Countries that receive large shipments of plastic waste could also bring forward pollution litigation, says Beresford. This is especially a risk for companies if their packaging is easily identifiable or branded as the responsibility can be traced back to them.
Businesses across the supply chain could be exposed to these risks, including manufacturers, consumer goods companies and marketing firms, he adds.

International courts raise the bar
International courts are also setting a precedent for states and companies to protect citizens against climate harm, Beresford says.
In July, the International Court of Justice delivered a legal opinion making it clear that states and companies have a “legal duty” to mitigate against climate change under international law.
Prior to the ICJ opinion, the Inter-American Court of Human Rights, based in Costa Rica, also issued an advisory opinion stating that people have a human right to a healthy climate and states have a duty to protect that right.
While these cases relate to climate change and emissions, rather than plastic pollution, they establish a “basic rule book” of corporate liability for environmental harm under international law and could be used to inform future cases, says Beresford.
Reuse and refill remains minimal
Refillable and reusable packaging would help large consumer goods companies to reduce their use of plastics and therefore their risk, Drzewicka says.

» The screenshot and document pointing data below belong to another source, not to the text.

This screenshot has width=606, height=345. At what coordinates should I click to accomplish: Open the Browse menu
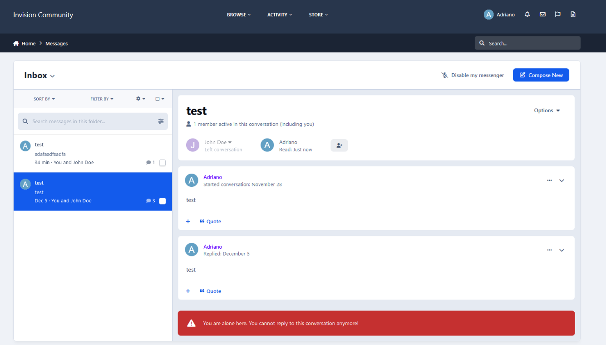coord(239,15)
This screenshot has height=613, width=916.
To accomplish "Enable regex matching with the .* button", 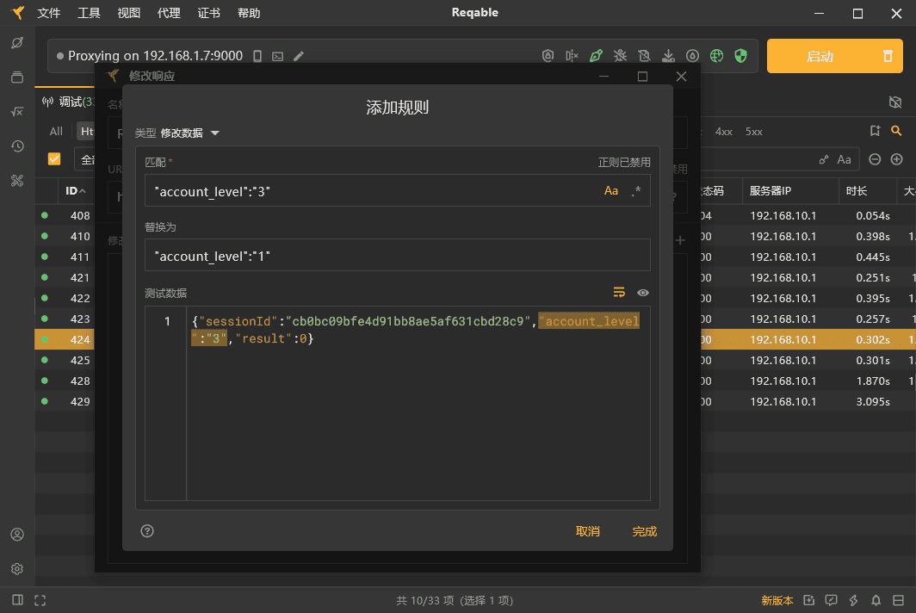I will click(x=635, y=191).
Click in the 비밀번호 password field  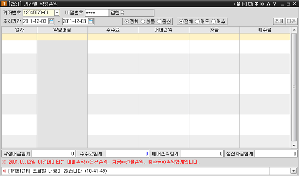(x=97, y=13)
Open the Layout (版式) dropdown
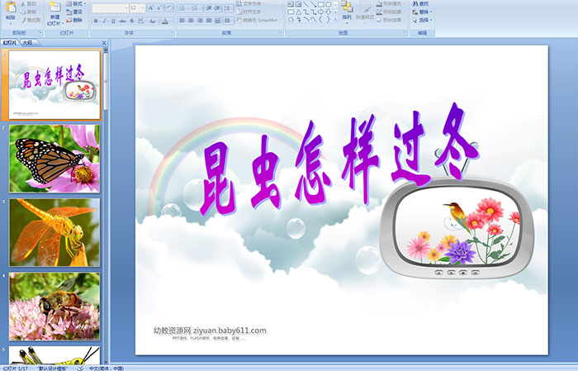Viewport: 578px width, 371px height. point(78,4)
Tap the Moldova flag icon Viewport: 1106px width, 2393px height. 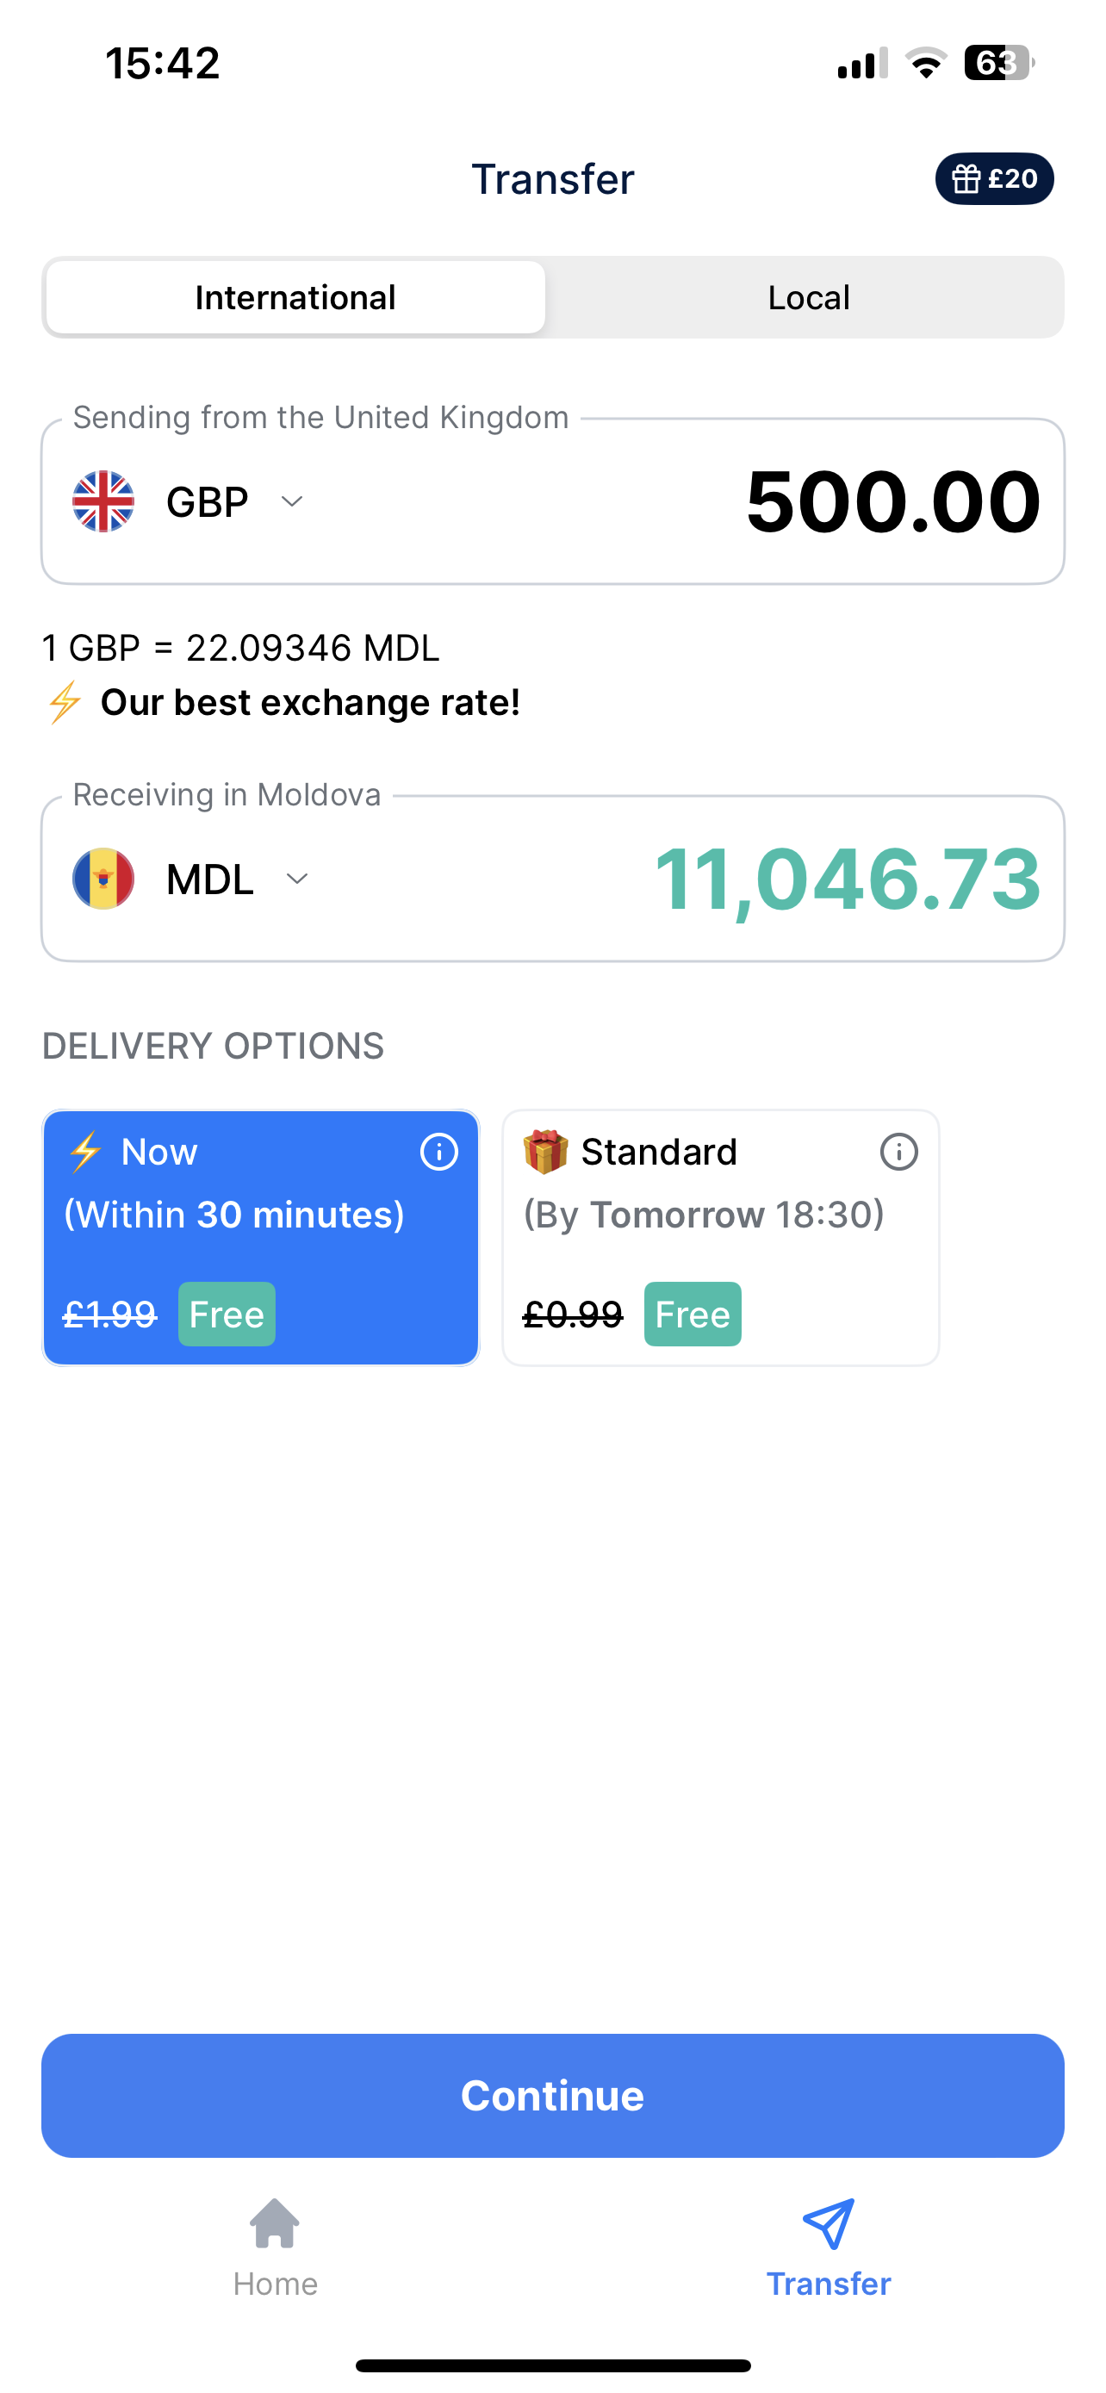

But brands are not adopting these strategies beyond small pilot projects because “virgin plastics are still cheaper”, she argues.
Indeed, large companies have been scaling back their ambition when it comes to plastic reduction targets.
Unilever pledged in 2019 to cut its virgin plastics use by 50 per cent by 2025. In 2024, it said it was aiming for a 30 per cent reduction by 2026 and a 40 per cent decrease by 2028, and continues to sell many of its products in unrecyclable plastic sachets.
A Unilever spokesperson said “transformation takes time” but that the company is “working towards a future where plastic is reduced, and packaging is reused, recycled or composted”.
Similarly, Colgate-Palmolive said in its 2023 sustainability report that it may miss its 2025 goal to make all of its packaging recyclable, reusable or compostable.
Nestlé tells Sustainable Views that as of 2024 it had reduced its plastics use by 21 per cent compared with a 2018 baseline year, and is seeking to increase this to 33 per cent by 2025.
Danone, updated its vigilance plan this year to account for plastics risk following engagement with non-profits.
However, Drzewicka argues that companies are still overly reliant on recycling as a solution. To truly mitigate the risks associated with plastics, companies must develop “new ways to distribute their products”, she says.